The market has recently witnessed greater turbulence, owing in part to the Federal Reserve’s aggressive tilt. The Fed appears to be concentrating its efforts on controlling inflation, and the industry now anticipates at least two rate increases in 2022. Due to this situation, the two-year Treasury Note yield has risen from 0.15 percent in June to 0.65 percent. Short-term interest rates are on the rise, which is bad news for growth equities, which thrive in low-interest conditions.
As a result, it’s no wonder that growth stocks dragged the market lower the other week. The ARK Innovation ETF, for instance, has dropped more than 19 percent in the last month. The S&P 500 and Nasdaq, on the other hand, are down 0.64 percent and 2.25 percent, respectively.
This fall in growth stocks, though, is seen as a potential for investors. The surge in short-term rates may be coming to an end shortly, as forward-looking inflation gauges are rapidly reducing. Furthermore, several growth stocks have hit more favorable valuation levels following the recent severe decline. As a result, investors might consider getting these three high-growth stocks during the downturn.
1. Workday (WDAY)
Workday offers wealth management software, cloud expenditure management solutions, and Workday planning applications as well as other enterprise cloud applications. WDAY’s stock has risen 17 percent year to date, and it has risen about 500 percent since its IPO in 2013.

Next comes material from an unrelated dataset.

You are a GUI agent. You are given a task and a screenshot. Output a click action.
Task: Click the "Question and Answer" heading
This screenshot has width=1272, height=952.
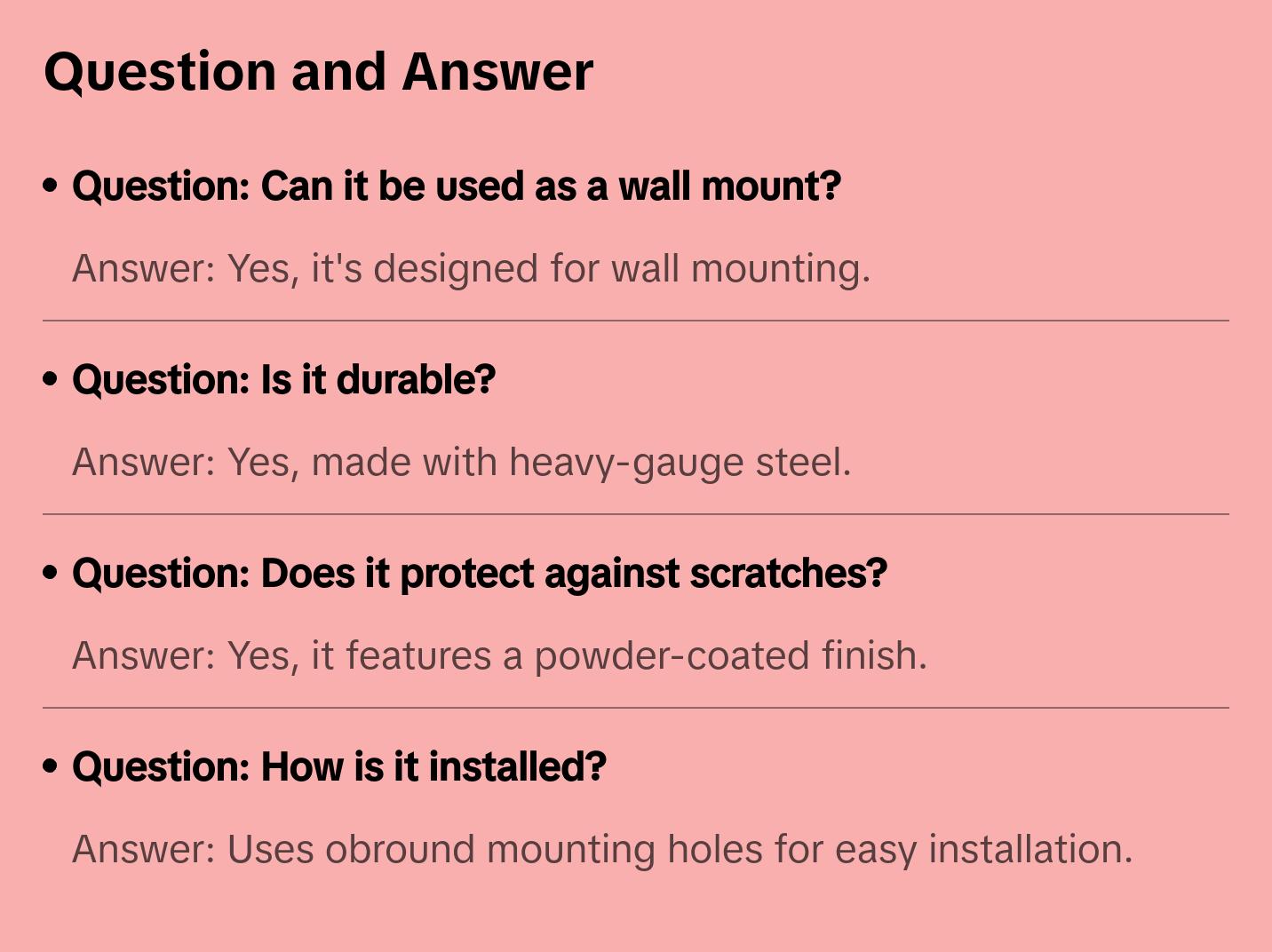[318, 71]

Stocks in the cloud and corporate software have outperformed the market over the last few years. It’s not unexpected, given that businesses are spending more on IT systems, software, and cloud platforms than ever before, and this trend is predicted to persist in the next few years.
These businesses are great for investors since they often offer strong margins and recurring revenue. Due to the cost and difficulty of switching systems, businesses are unlikely to switch software or cloud providers frequently. Furthermore, once users are on a company’s platform, further monetization opportunities become available.
Notwithstanding the stock’s latest underachievement, the company is still growing. Its most recent earnings report indicated a 20% growth in revenue to $1.3 billion, with recurring subscriptions accounting for over 90% of revenue. It also achieved a new EPS milestone, rising from a loss of 10 cents per share last year to a profit of 17 cents per share in the third quarter of this year.
2. Alphabet (GOOGL)
With a market valuation of more than $1.9 trillion, Alphabet has lately surpassed Apple as the world’s third most valuable business. Search is the company’s key revenue generator and earnings, as it is quite profitable and has a large market share. GOOGL has grown into other industries throughout time, such as Google Cloud, Android, Chrome, Google Docs, YouTube, and its venture bets, such as Waymo, an autonomous driving company.
As advertising spending plummeted during the epidemic, GOOGL stock initially underperformed. Furthermore, ads from travel businesses were halted, which account for a significant portion of earnings. Nevertheless, when the economy reopens and normalizes, ad rates and expenditure are well above pre-pandemic peaks.
The firm’s growth may be seen in its third-quarter results. Operating cash flow climbed by 32% to $21 billion, while revenue increased by 41% to $65.1 billion. Analysts predict EPS growth of 85 percent and revenue growth of 39 percent for the whole year. GOOGL’s stock has risen more than 60% year too far, and the company has demonstrated outstanding relative resilience throughout this period of market volatility.
3. Expedia (EXPE)
Expedia is a digital travel agency with numerous divisions. Expedia, Vrbo, Hotels.com, Orbitz, Travelocity, and Wotif are just a few of the company’s well-known franchises. It also provides a variety of travel and non-travel verticals, such as corporate travel management, airlines, travel agencies, online retailers, and financial firms.
The improvement in travel is also confirmed by the company’s latest earnings report. Revenue increased by 97 percent to $3 billion, well beyond projections. It made $553 million in net income, a significant improvement above the previous year’s $31 million loss. Experts predict $2.3 billion in revenue in Q4, a 148 percent raise, and $6.89 per share in EPS.